As much as I love NYC and New Yorkers and the ultimate big-city stimulation and delight and inspiration, I get an almost punch in the stomach when I come over the mountain and see the Pacific Ocean. Home! I just barely got back into California mode when I took off for Oregon. Coming down yesterday, everything looked so green, especially compared to parched California.

Portland is as sweet as ever. It’s so mellow for a city. In fact, Oregon and Oregonians are mellow. The Feng Shui of the whole state is right. (When I first came here in the late ’60s a long-haired guy came up to me when I was getting gas and handed me a freshly-rolled joint.) After coffee at Stumptown Roastery yesterday, I headed out to the coast, where it was windy and wild. Miles of sandy beaches, off-shore rocks, and a medium-sized swell.

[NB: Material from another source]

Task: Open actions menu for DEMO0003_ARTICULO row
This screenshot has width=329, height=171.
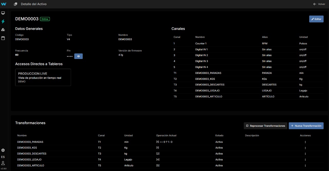Action: [x=305, y=166]
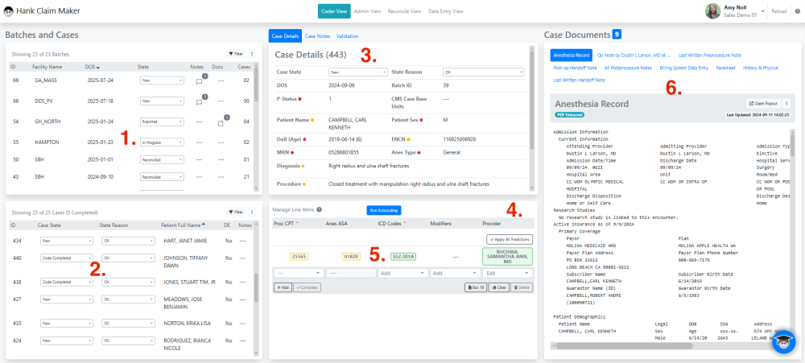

I decided to head back to McMinnville, followed a curvy rural road west, checked into McMenamin’s Oregon Hotel, a venerable 4-story brick structure built in 1905, then headed out to the Golden Valley Brewery, where they make all 10 or so types of tap beer they serve. The bar (shown here) was salvaged from a hotel that burned down in Portland. The owner, Peter Kircher, has a nearby ranch where he raises vegetables and beef for the brewery; they feed spent barley from brewing to the cattle—nice cycle.